Maybe what made me so suspicious was that things didn't add up. Fact is though, things hadn't added up since the election, a few months earlier.
A couple of nights before 9/11, while walking to Radio City Music Hall to see what turned out to be a remarkable Yes concert (the review of which alludes to my fears), I said to my bud, who was working in the Media, "What is the deal with all this "sharks and Condit?), to which he replied: "It is a slow news time", to which I replied from the midst of my overall suspicion, "Not for long." Less than a hundred hours later...

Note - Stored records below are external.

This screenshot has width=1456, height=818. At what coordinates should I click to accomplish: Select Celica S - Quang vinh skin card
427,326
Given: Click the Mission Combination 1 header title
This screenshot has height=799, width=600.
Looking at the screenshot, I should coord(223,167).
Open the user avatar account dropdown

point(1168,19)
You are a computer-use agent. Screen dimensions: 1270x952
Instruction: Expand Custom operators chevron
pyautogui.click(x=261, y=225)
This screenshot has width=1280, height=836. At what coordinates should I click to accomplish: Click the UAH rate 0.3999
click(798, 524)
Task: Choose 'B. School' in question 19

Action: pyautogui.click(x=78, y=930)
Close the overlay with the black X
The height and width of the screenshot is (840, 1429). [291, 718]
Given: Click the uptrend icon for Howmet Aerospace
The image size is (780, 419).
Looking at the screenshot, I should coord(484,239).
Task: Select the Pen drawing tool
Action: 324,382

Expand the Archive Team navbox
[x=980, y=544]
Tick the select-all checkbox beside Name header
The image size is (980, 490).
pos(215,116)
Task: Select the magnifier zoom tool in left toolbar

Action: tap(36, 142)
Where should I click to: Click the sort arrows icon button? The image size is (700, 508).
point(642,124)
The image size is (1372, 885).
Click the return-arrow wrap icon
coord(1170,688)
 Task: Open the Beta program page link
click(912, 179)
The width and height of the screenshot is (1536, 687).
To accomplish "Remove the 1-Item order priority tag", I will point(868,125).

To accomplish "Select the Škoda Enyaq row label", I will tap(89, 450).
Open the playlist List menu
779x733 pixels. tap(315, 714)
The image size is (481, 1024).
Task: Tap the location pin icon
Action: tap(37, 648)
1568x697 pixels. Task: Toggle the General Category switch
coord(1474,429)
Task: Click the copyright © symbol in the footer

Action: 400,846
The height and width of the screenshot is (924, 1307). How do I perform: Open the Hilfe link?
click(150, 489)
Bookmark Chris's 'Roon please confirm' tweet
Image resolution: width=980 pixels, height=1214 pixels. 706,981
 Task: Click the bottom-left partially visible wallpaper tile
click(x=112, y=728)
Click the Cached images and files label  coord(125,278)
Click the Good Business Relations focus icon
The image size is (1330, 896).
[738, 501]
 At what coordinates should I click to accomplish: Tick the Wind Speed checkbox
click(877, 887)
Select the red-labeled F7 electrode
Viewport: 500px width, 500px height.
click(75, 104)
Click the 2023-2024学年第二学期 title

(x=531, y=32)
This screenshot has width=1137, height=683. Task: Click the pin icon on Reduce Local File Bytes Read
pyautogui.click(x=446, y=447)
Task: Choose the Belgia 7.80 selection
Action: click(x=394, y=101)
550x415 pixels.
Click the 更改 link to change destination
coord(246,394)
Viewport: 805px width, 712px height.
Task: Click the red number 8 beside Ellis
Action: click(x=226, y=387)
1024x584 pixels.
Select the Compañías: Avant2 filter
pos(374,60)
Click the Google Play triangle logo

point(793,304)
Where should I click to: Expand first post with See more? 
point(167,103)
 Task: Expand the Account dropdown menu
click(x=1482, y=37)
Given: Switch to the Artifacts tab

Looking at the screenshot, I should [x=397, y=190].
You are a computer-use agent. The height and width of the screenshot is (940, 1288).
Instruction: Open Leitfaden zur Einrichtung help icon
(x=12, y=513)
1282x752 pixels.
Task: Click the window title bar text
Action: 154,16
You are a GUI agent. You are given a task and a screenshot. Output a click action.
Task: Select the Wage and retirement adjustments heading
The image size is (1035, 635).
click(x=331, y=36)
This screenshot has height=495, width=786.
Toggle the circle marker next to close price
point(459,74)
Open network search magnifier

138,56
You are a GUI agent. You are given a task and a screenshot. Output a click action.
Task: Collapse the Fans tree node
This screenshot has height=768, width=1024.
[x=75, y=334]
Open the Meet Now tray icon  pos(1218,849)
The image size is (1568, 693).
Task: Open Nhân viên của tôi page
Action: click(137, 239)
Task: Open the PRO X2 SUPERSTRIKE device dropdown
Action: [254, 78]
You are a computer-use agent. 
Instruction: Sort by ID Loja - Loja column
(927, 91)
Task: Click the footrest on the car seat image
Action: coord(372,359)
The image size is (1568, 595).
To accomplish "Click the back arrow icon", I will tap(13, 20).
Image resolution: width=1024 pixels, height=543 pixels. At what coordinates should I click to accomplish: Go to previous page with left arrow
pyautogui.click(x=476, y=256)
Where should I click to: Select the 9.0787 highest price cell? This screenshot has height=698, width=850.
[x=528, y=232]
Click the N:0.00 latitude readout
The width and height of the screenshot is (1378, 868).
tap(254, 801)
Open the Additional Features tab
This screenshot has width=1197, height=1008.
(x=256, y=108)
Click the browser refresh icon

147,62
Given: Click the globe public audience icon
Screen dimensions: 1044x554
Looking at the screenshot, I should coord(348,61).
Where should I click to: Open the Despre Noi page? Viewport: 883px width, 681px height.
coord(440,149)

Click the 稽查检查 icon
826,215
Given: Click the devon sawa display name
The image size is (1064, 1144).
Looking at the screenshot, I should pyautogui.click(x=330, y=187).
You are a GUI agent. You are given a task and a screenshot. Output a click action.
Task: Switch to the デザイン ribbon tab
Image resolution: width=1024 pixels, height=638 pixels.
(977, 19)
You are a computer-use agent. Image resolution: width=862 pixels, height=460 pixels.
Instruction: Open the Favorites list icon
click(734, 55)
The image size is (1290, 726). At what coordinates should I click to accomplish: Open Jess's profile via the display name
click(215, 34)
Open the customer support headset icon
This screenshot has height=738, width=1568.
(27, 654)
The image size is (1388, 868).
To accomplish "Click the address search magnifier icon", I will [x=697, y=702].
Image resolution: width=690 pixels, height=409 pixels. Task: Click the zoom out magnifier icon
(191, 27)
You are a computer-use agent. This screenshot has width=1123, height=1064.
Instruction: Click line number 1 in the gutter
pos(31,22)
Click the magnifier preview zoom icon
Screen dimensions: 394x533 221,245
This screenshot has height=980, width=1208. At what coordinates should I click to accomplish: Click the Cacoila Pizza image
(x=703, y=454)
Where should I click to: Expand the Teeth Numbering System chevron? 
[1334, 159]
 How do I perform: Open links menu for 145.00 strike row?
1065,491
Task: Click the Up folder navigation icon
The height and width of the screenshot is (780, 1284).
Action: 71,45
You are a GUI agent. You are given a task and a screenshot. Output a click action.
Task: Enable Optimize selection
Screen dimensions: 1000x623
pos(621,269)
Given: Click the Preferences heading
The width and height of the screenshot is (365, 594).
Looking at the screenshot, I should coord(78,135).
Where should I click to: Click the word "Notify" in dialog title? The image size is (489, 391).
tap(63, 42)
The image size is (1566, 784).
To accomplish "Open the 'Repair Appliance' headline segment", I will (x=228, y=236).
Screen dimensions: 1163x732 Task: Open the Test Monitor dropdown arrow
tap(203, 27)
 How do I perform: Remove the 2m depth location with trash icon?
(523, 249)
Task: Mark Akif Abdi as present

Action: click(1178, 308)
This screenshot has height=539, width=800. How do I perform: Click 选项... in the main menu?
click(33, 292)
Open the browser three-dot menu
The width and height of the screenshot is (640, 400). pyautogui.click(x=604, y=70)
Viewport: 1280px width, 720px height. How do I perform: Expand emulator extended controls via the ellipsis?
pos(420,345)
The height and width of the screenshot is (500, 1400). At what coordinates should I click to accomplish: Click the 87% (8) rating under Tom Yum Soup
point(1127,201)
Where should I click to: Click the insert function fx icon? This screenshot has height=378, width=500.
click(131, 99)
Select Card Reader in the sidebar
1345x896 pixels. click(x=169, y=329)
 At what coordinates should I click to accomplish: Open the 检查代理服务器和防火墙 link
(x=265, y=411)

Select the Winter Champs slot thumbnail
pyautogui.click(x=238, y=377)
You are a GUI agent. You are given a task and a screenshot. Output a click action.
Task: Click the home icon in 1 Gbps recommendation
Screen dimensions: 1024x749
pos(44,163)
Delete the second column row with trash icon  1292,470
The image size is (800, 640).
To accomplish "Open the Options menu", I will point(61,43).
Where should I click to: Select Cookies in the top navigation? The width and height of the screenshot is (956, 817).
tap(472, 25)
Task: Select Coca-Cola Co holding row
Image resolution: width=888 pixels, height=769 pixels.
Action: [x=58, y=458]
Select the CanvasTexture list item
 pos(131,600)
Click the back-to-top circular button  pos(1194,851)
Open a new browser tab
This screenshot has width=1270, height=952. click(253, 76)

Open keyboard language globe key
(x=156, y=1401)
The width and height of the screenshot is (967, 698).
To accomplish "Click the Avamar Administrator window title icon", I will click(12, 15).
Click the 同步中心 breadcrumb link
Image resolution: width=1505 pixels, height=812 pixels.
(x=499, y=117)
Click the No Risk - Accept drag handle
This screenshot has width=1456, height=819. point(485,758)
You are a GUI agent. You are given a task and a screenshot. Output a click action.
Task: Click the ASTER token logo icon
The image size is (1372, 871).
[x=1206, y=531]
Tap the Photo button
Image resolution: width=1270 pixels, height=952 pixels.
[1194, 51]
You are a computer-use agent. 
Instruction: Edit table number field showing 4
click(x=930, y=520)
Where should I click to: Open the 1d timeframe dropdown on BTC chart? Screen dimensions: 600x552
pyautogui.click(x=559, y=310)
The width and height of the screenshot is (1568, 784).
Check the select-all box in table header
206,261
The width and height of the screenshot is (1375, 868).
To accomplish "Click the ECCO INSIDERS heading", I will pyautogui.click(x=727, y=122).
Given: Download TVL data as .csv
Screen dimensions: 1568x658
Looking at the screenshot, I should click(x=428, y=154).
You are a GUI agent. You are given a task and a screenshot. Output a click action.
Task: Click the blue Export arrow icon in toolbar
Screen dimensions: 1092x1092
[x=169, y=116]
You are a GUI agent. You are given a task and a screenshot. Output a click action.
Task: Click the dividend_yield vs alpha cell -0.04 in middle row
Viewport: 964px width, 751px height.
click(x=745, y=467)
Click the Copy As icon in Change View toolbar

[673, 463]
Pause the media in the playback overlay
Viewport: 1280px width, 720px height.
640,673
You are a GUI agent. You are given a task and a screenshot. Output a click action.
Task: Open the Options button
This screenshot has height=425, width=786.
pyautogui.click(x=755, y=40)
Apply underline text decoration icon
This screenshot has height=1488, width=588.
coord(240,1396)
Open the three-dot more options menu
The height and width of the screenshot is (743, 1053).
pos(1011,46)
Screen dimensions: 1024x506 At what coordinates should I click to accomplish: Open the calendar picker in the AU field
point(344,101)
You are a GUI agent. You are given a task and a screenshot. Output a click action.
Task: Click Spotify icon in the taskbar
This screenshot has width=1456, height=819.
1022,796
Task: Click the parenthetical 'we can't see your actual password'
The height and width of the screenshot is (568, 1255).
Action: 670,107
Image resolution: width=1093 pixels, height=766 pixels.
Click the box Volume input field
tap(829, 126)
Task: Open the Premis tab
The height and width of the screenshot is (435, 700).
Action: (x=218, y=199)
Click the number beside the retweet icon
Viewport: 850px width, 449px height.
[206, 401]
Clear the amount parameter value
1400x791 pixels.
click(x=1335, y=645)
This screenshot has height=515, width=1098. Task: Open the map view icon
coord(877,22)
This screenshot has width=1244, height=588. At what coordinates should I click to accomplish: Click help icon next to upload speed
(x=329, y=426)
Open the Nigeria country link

GATES OF DELIRIUM, ON SACRED GROUND
Re-reading my review of the concert (the original site is closed but probably in the Wayback Machine), I am taken by what I had neglected to focus upon prior to just now...and that is that heretofore, I had thought that "Gates of Delirium" was the defining song of the night...which, after the fact of 9/11, was made all the more the obvious choice, as it was about the war between good and evil, armageddon, and so on. I had all but forgotten that I wrote about a song called "Sacred Ground" [correction - it is actually called "In the Presence of".] which must have impressed me at the time, and I recall being a beautiful and meaningful song. I HAD thought about the fact that this concert was to their last and crowning event of the tour, but I had not, fully connected NYC with Sacred Ground, and that might be because, at the time, I was disturbed by the decadent, wanton seeming lack of sacredness. From the skyscraper with a big red 666 neon sign, to megamammoniacal hindbrains, to the endless honk honk honk of angry cars...Manhattan was in decay.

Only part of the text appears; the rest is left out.